When passenger ships are obliged to do these rescue drills by law (at least in Denmark they are), and TV stations are not, then its not because it is more difficult to control a ship than a TV station. Its because the consequences if such things happen on a ship are much worse. But this shouldn’t prevent broadcasting from doing the same things.
We can spend a lot of money on redundancy, but if no time (money) is spent on rescue drills, then most of this money will be spent for nothing.
If the users must do something differently that they are used to, then it must be as intuitive as possible. Nobody will be surprised that if you need to play video from an other playout server, then its an other button on the video mixer and an other fader on the audio mixer. This is actually what people would expect. So the red button that seemed like such a good idea actually ends up making things more unclear and less flexible because then you cant use both Main and Backup at the same time, and it introduces a new single point of failure.
Its not possible to make everything so intuitive that nobody has to know anything. So we still need the rescue drills. But the amount of things users need to know which are only used in emergency situations should be minimized as much as possible.
Radio and TV stations with several studios or control rooms usually end up using only some of them for broadcasting, even when the smaller control rooms are built to do the same as the larger ones. The smaller control rooms are then used only for smaller productions. The management usually imagines that the smaller control rooms will be used for the main shows if there is a big problem with one of the large control rooms. But it usually doesn’t happen, and if it does, then the risk of a failure is quite high. First of all because the staff probably lacks training in switching control room. Second because control rooms who aren’t used very much tend to degrade. This degradation could be hardware that stops working or equipment that looses calibration or configuration or human errors where something is set wrong, but since the facility not used, nobody notices the problems.

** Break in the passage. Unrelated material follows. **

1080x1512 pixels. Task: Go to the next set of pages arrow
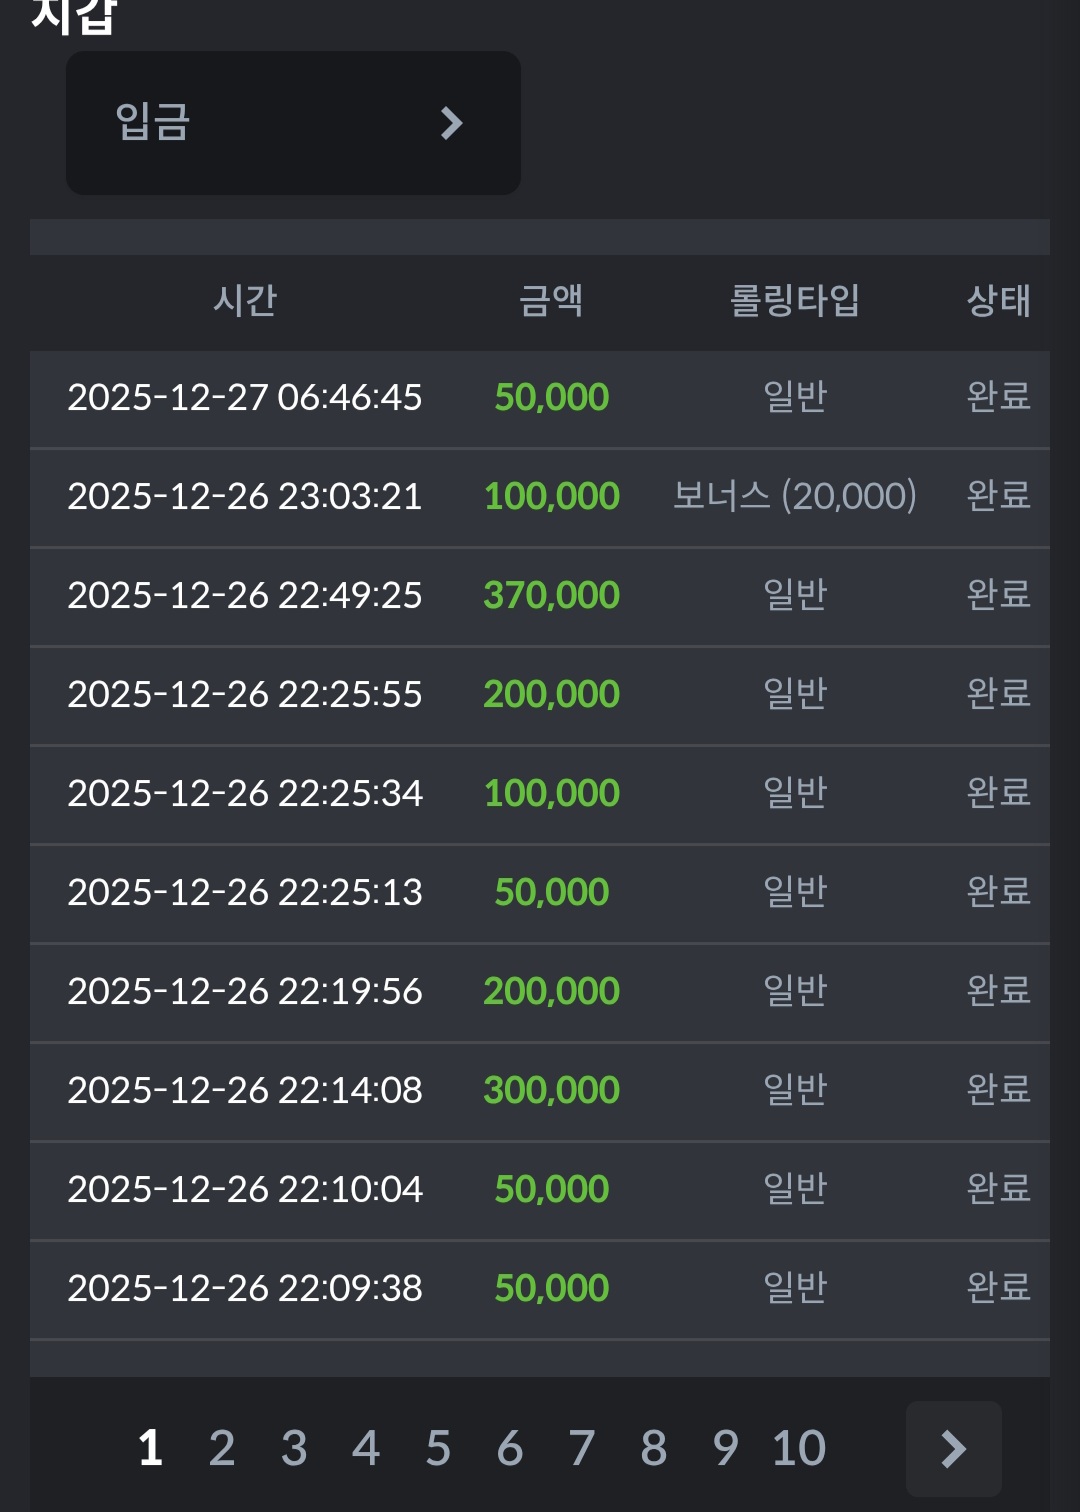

The colution is to make sure that all studios and control rooms are used regularly and switch between them frequently. So if you have a station that makes news and there is two control rooms that can be used for this, then make sure that both control rooms are used for it. This will create more errors in the beginning; there is no doubt about that. But these will be smaller errors, and its important to remember that the goal is to avoid the disaster, where a news program can’t go on air at all. It will also take extra time, because the staff need to switch various signals and check that everything is still working. But once that everbody is used to do it, then it can be done fast so that if there is a big problem one day, the staff will be so well trained to switch control room that they can do it in no time.